**What to work on:** Look through the entries below. Report each line that has the word "label" in it.

**Data under study:**
┏━━

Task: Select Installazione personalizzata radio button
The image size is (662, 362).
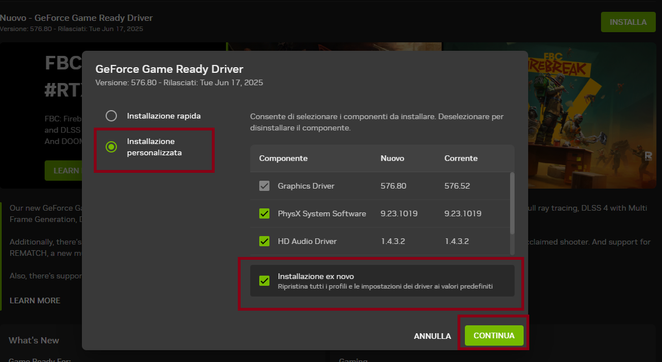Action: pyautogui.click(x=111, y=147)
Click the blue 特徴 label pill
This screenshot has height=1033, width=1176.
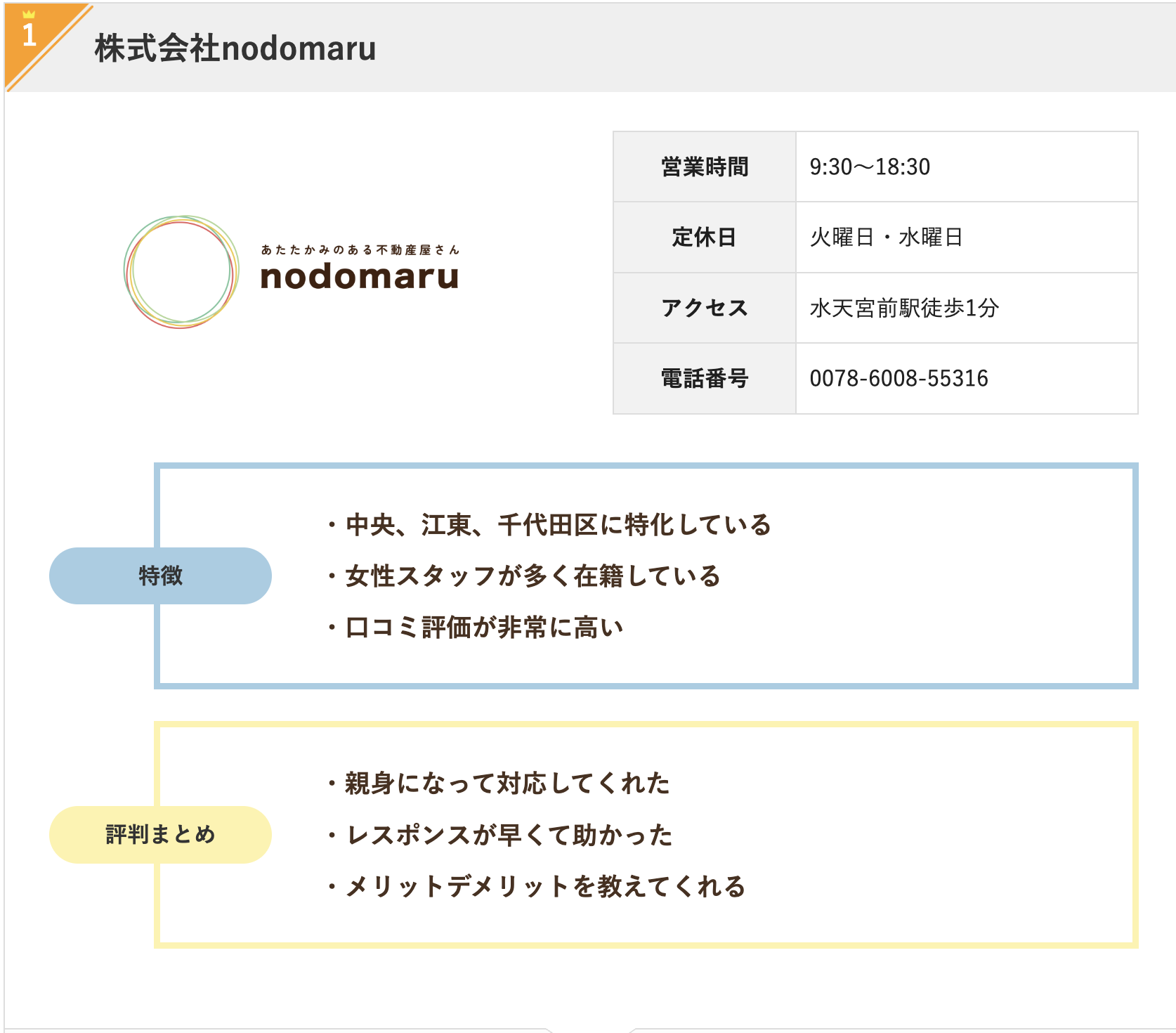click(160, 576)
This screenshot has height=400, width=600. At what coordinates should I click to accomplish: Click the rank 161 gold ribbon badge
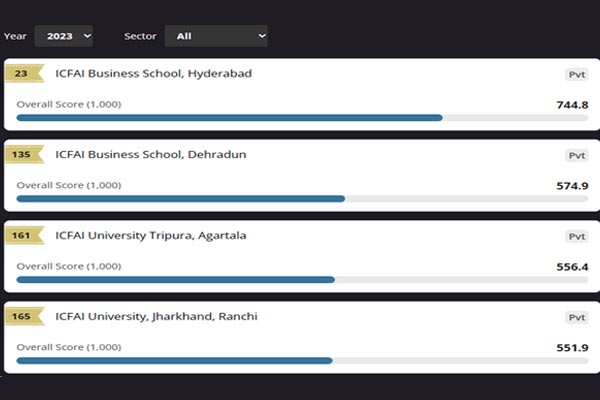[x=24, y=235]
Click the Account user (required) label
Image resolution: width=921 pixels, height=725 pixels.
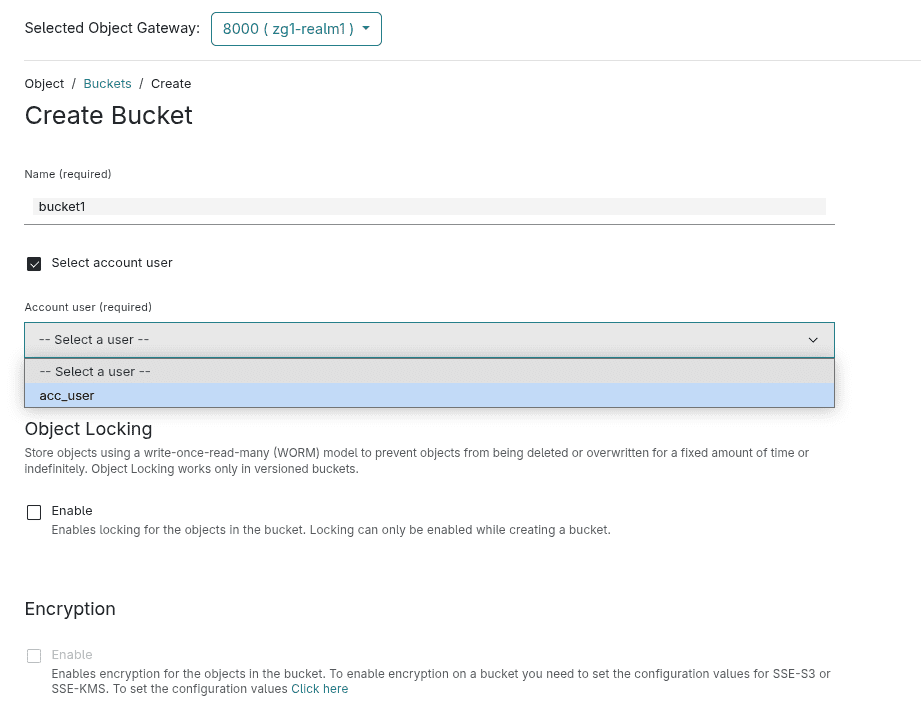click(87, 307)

┗━━
┏━━

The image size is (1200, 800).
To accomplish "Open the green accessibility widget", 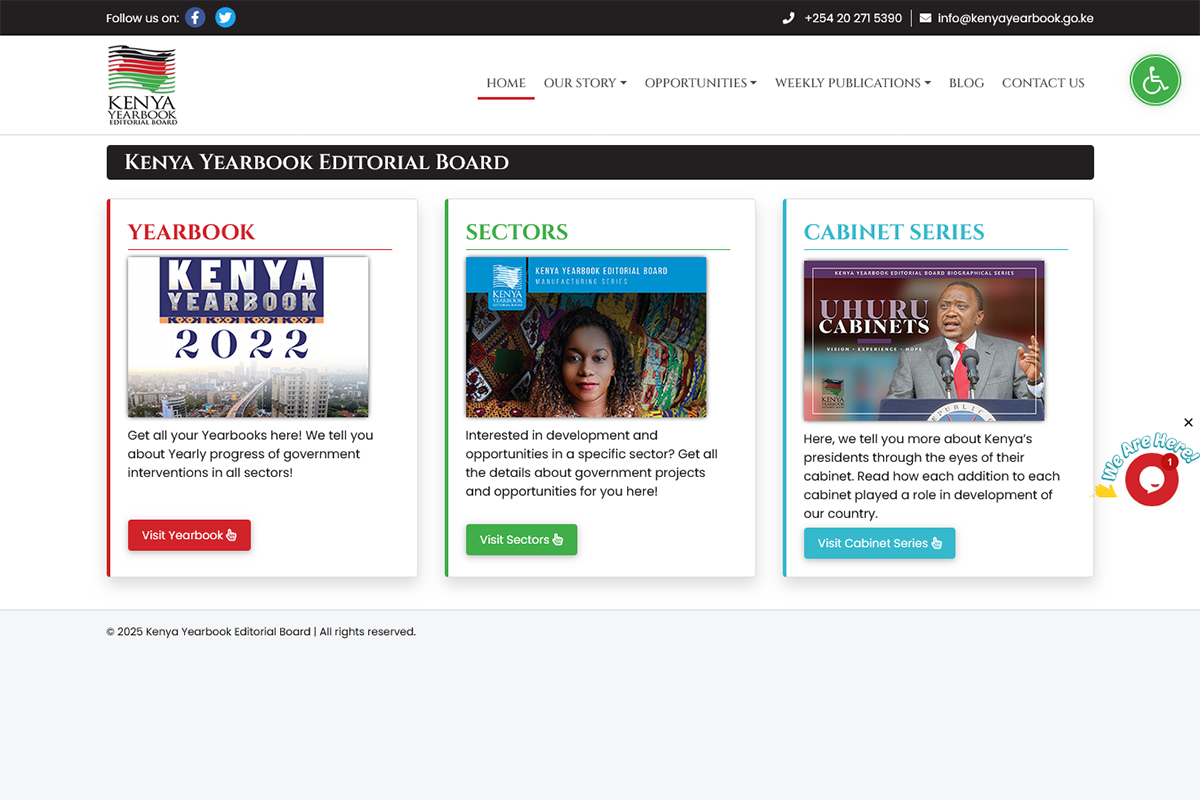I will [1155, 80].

┗━━

**Exercise response:**
Click the blue 特徴 label pill
Click the Account user (required) label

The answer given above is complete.